<aside> 🔏

A summary of 2000+ finetuning runs, 1000+ GPU hours and manually analyzing hundreds of model responses.

</aside>

image.png

TL;DR:

Base Models are bad at reasoning in the response space (Section 2). A small amount of SFT initially aligns the model’s response distribution to the required multistep reasoning style - it imparts it the ability to do reasoning, even if it is isn’t necessarily always correct (Section 4). Further SFT is useful, but the data curation is expensive, when compared to marginal improvements gains (Section 3). Preference finetuning on the other has a weaker per-sample reward signal, which is why many models resort to large-scale RL tuning. However, starting from an SFT checkpoint improves RL sample efficiency, by using the (weaker) reward signal to improve on the reasoning accuracy rather than the style, since it doesn’t have to stray too far from the response model distribution and incur a KL penalty (Section 5).

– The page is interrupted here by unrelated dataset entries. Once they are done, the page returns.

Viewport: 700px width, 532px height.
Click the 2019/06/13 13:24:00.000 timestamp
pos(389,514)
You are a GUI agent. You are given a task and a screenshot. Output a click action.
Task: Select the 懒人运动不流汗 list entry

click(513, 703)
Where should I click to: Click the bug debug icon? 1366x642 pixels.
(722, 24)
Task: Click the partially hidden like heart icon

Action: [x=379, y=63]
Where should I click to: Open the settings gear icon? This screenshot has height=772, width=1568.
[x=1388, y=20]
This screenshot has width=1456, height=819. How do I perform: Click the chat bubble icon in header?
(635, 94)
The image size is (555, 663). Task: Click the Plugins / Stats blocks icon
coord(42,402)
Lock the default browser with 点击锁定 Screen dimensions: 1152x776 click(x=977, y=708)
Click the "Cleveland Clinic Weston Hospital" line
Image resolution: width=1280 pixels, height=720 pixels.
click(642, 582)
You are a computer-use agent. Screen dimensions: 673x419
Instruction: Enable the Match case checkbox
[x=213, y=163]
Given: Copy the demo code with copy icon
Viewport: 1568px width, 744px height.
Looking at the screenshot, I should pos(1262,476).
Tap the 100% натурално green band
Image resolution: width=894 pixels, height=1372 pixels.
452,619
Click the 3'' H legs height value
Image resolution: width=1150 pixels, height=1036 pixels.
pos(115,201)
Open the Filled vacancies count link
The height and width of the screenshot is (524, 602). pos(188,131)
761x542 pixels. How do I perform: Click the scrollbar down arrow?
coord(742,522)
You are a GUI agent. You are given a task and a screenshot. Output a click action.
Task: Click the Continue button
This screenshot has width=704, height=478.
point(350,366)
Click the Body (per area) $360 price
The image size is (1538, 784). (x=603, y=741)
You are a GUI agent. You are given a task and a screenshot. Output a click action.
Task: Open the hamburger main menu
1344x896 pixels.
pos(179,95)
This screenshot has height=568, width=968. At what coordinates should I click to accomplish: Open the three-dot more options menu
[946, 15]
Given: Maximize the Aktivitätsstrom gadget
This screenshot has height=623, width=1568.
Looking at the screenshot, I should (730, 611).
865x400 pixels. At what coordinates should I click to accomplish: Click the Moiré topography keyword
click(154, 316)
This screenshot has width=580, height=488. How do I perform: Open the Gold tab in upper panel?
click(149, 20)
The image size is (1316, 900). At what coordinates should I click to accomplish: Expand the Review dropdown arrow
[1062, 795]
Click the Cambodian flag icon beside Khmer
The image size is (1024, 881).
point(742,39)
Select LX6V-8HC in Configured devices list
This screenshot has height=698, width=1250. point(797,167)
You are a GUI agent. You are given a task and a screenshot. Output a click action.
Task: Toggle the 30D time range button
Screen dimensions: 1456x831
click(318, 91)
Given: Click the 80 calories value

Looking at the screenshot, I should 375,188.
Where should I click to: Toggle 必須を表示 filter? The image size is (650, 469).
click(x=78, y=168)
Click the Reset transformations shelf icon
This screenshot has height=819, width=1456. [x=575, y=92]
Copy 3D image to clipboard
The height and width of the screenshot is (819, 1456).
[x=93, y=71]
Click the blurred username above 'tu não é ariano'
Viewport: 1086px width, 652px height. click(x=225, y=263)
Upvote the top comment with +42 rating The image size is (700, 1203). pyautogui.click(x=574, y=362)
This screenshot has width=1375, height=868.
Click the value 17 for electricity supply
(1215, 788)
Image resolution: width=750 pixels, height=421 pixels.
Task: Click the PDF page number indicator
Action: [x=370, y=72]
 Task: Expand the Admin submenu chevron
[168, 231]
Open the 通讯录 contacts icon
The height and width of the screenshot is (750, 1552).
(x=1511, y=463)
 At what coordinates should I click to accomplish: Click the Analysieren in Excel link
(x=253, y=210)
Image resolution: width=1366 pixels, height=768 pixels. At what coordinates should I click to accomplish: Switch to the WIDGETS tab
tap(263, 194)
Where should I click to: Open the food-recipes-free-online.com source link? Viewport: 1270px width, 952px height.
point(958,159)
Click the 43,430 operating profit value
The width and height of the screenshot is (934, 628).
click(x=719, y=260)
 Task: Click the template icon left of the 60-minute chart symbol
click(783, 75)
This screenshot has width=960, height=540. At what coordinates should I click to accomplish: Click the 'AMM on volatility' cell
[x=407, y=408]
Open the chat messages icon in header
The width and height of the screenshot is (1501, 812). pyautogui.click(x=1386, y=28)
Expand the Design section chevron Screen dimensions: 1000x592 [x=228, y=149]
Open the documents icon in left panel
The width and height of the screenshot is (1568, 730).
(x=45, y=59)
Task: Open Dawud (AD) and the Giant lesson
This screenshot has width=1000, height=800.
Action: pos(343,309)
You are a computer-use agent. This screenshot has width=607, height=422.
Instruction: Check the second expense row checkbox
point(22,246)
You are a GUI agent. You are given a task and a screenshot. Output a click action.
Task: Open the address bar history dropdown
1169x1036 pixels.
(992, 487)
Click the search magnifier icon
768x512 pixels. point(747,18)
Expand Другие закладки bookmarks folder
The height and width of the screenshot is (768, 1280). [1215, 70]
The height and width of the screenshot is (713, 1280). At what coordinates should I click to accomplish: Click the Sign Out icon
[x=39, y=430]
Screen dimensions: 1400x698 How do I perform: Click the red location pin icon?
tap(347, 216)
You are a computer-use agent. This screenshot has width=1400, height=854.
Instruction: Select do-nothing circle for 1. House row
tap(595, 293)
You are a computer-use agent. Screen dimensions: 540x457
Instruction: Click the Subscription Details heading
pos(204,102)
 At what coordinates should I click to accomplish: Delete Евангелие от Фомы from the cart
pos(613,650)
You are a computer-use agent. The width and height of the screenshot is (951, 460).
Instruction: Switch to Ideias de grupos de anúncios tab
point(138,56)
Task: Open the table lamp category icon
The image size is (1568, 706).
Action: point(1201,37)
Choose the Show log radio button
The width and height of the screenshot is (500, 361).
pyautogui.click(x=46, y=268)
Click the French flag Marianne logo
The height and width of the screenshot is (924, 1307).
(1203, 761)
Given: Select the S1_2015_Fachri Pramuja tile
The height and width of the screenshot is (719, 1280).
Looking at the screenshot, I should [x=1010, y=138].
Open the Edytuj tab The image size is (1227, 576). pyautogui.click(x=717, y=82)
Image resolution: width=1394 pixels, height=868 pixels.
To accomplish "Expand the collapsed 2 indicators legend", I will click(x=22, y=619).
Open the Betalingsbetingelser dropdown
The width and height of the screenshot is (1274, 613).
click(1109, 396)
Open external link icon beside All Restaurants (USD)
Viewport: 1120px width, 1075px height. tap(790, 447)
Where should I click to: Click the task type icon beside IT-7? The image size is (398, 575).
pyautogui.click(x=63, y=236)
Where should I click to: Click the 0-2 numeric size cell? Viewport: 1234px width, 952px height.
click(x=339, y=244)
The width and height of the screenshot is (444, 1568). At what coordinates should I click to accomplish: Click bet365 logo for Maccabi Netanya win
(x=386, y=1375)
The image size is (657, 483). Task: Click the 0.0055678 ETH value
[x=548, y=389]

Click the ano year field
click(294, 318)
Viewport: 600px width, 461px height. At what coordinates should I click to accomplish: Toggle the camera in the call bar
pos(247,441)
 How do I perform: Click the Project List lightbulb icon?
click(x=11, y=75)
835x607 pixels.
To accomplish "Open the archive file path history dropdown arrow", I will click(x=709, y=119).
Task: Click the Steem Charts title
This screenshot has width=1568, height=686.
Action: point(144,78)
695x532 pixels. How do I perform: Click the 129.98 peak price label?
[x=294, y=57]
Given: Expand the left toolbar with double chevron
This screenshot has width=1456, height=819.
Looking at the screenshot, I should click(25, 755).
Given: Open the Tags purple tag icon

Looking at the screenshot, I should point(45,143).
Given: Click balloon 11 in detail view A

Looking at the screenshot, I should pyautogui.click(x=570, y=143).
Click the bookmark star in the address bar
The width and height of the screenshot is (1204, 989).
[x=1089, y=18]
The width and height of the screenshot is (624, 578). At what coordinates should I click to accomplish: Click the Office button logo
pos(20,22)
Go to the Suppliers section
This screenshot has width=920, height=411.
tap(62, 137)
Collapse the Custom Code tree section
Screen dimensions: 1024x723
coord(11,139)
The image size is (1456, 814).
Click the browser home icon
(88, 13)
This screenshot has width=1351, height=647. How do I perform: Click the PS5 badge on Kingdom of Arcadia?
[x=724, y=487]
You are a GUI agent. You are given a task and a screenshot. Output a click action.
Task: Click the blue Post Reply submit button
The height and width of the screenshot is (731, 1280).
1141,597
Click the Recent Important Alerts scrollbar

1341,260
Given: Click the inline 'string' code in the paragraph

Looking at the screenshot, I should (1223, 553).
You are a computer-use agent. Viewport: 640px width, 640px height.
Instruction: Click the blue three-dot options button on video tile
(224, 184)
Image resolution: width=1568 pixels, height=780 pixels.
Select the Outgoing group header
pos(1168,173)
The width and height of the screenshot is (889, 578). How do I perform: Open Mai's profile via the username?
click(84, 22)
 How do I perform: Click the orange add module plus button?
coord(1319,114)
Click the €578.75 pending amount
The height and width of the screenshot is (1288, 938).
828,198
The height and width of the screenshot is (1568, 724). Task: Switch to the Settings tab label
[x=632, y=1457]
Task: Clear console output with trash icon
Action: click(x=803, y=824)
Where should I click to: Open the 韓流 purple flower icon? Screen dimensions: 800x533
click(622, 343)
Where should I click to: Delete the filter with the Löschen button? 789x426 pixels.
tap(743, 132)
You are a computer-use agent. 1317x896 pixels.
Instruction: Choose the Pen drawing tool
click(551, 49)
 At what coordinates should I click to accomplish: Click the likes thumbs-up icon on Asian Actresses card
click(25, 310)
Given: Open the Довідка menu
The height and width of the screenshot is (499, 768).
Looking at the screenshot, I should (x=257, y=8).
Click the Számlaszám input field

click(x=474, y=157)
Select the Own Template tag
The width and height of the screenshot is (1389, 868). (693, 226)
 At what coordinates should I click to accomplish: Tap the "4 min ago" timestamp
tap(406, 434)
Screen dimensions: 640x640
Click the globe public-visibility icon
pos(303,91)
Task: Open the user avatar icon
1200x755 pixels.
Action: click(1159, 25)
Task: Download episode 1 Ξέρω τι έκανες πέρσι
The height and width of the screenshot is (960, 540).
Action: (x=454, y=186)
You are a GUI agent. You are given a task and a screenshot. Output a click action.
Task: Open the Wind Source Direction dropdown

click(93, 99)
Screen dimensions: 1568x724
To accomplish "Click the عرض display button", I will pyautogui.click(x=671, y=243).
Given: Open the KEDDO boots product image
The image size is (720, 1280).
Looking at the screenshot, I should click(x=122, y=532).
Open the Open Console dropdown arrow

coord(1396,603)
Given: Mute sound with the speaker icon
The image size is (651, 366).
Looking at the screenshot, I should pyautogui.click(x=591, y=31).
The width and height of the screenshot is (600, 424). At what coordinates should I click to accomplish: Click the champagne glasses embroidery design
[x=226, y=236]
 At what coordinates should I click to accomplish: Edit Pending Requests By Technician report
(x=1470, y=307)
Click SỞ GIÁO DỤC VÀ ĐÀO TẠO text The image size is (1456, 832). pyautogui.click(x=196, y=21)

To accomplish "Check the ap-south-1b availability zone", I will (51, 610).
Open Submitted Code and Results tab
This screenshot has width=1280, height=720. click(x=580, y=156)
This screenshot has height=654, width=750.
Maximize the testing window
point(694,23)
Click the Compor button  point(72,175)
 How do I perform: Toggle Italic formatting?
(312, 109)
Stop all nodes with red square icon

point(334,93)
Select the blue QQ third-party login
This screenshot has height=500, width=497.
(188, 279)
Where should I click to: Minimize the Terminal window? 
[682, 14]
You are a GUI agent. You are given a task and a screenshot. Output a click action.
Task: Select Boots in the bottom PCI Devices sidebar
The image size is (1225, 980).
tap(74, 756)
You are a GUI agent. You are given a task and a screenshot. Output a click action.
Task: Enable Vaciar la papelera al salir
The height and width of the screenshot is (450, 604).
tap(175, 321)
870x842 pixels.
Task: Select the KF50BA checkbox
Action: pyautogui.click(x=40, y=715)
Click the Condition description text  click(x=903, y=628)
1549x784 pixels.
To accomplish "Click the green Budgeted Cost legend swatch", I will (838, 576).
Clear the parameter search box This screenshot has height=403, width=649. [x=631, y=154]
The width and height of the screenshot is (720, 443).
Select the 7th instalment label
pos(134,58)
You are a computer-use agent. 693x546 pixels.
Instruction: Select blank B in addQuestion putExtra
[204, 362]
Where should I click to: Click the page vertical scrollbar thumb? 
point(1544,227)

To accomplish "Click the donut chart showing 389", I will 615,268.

Each line in the above statement is backed up by experiments I ran throughout my research (which are described in the sections inside the parenthesis).

The rest of this blog summarizes and connects two papers I worked on, that studied how a model learns a capability during the pretraining-SFT-RLHF pipeline. (Please refer to the papers for more detailed experiments and empirical analysis).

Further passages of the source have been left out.